International Women’s Day 2020

March 26, 2020

by Terry Moon

Women demonstrate on International Women’s Day, March 8, 2020, in Oakland, Calif. Photo, Urszula Wislanka for News & Letters.

What was new this International Women’s Day (IWD) was the larger size of the marches, the greater militancy of the women participants, the new places where they took place, and the attacks against them which escalated significantly from previous years.

Iraq was one of those places, where this year several hundred women carrying roses and holding purple banners demanded their rights in a celebration in Tahrir Square in Baghdad. The demonstration was a follow-up to what they did on Feb. 14, when hundreds rallied demanding freedom for women. (See “Women’s movements reach for new global stage,” March-April 2020 News & Letters.) Iraqi women also launched Women of Ninevah magazine, to create a forum for women in this ethnically and religiously diverse area.[1]

Other new places that saw IWD demonstrations were in the Kurdish-run province of Hasakeh where Syrian women rallied for their freedom. Turkey too saw a most creative demonstration in Pazarkule, where migrant women at the Turkish/Greek border made use of IWD to demand that the borders be opened.

WOMEN ATTACKED ON IWD

As it did three years ago, Pakistan’s IWD march, the Aurat (women’s) March was massive in Islamabad and other cities with signs that took up issues from violence against women to demanding men do their share of housework—including picking up after themselves and making their own meals.[2] Their slogan this year was “My body, my choice.” While the backlash last year was brutal and included physical attacks and rape and death threats, this year the right wing and religious fanatics didn’t wait until the march in Islamabad was over but attacked it with stones and clubs, and anything else they could find to hurl at the mostly women and children marchers. Several such groups linked with the Red Mosque brigade and joined up with a Taliban-allied religious party to demonstrate across the street from the Aurat March. The police had to stop them from attacking the women marchers.

The IWD march in Santiago, Chile, was also massive. Two million marched while another 40,000 demonstrated in other cities. They were demanding abortion rights and an end of violence against women. The cops were there to attack the women, who were also demonstrating against the police violence that had taken place against the protests that began in October. Over 1,600 cops were put on the streets to control—read harass—the marchers.[3] [4]

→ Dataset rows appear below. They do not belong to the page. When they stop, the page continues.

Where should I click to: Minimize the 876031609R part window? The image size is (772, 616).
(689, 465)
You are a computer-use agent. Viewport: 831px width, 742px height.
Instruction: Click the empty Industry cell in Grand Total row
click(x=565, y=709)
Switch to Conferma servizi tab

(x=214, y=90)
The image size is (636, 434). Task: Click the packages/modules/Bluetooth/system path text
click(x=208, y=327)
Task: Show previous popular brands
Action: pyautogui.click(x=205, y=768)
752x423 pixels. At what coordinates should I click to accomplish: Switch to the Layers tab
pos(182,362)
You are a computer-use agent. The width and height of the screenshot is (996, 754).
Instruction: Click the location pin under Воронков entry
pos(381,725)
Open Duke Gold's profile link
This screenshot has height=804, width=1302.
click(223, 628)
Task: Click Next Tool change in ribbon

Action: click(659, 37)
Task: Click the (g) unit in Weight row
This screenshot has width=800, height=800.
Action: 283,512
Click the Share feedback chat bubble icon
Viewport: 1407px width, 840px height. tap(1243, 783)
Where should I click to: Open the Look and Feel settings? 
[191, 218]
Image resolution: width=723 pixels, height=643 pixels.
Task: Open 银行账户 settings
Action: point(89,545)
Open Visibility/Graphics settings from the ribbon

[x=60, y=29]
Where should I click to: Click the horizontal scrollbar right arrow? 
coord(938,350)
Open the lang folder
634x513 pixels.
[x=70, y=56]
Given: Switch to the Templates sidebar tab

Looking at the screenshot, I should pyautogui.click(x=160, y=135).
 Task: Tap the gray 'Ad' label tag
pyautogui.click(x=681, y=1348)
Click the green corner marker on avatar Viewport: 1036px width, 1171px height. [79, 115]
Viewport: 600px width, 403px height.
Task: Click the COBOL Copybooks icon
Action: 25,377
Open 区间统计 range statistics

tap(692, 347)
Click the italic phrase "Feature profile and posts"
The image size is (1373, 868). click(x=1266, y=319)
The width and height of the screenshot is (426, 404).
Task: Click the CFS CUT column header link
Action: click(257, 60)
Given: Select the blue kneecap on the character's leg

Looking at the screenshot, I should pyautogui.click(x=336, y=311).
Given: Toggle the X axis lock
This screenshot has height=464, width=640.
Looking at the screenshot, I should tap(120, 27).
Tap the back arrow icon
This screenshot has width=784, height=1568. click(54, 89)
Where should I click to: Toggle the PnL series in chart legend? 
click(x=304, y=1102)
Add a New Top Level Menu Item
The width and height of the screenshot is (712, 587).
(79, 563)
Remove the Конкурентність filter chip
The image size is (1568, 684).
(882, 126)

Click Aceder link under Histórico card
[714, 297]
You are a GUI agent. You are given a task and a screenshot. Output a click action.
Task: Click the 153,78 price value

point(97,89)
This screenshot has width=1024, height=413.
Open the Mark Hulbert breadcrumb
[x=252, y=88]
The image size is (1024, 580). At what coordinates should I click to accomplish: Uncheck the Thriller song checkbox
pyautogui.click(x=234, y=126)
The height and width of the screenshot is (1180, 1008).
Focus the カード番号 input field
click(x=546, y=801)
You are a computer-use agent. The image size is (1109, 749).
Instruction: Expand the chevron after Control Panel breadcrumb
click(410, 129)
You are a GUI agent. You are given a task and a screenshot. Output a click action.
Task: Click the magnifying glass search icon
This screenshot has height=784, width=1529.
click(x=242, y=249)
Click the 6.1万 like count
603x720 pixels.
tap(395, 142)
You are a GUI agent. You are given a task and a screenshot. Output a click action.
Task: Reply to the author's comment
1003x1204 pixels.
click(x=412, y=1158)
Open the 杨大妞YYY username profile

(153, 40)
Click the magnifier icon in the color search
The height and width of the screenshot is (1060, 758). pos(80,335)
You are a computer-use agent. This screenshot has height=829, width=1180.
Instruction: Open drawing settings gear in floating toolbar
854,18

In Bishkek, the capital of Kyrgyzstan, women were attacked by masked men who hit them and tried to destroy their signs. The police, instead of arresting the thugs, went after the women and children, cramming them into a police bus.[5] Even women in France were attacked by the police, who pushed and punched them, threw them to the ground and against walls, and dragged them off by their hair.

Every year since Recep Tayyip Erdoğan has been the President of Turkey, the IWD demonstrations have been attacked, outlawed, or both. As well as the migrants’ demonstration at the border, the IWD march was, again, outlawed and attacked. As they have done before, women defied the ban and marched anyway. The authorities closed the roads leading to Taksim Square and teargassed the marchers. The police blocked hundreds of women in Istanbul from entering the Square when they did manage to get close by taking side streets. A thousand women were able to rally in Istiklal Square. The banners they carried demanded an end to femicide and domestic violence and justice for the victims.[6]

Women were also prohibited from marching on IWD in Petersburg, Russia, but did so anyway, beating on drums and carrying signs including: “My body is my business,” “On March 8 I think about women political prisoners, not spring.” They performed the Chilean song/dance “The Rapist in Your Path,” which spread around the world in the last few months.[7]

WHAT IWD MEXICO TELLS THE WORLD

March 8th demonstration in Mexico City. Photo by Ángeles for News & Letters.

Women in Latin America have taken the lead in the struggle for women’s rights. In Mexico City over 90,000 marched on IWD, flooding Mexico’s biggest square. They were peaceful and also militant. They sang, gave talks, performed “A Rapist in Your Path,” wrote over 3,000 names of murdered and disappeared women on the Square, painted statues with messages and sprayed statues with pink and purple paint; cars were overturned, windows smashed, and women busted through police barricades that attempted to hem in the march. Women marched in Ciudad Juárez, and in Guadalajara, where they dyed the water in public fountains blood-red, and wrote the names of murdered women on the sidewalks.[8] The Mexico City march was attacked too, this time by neo-Nazi anti-abortion fanatics making Nazi salutes.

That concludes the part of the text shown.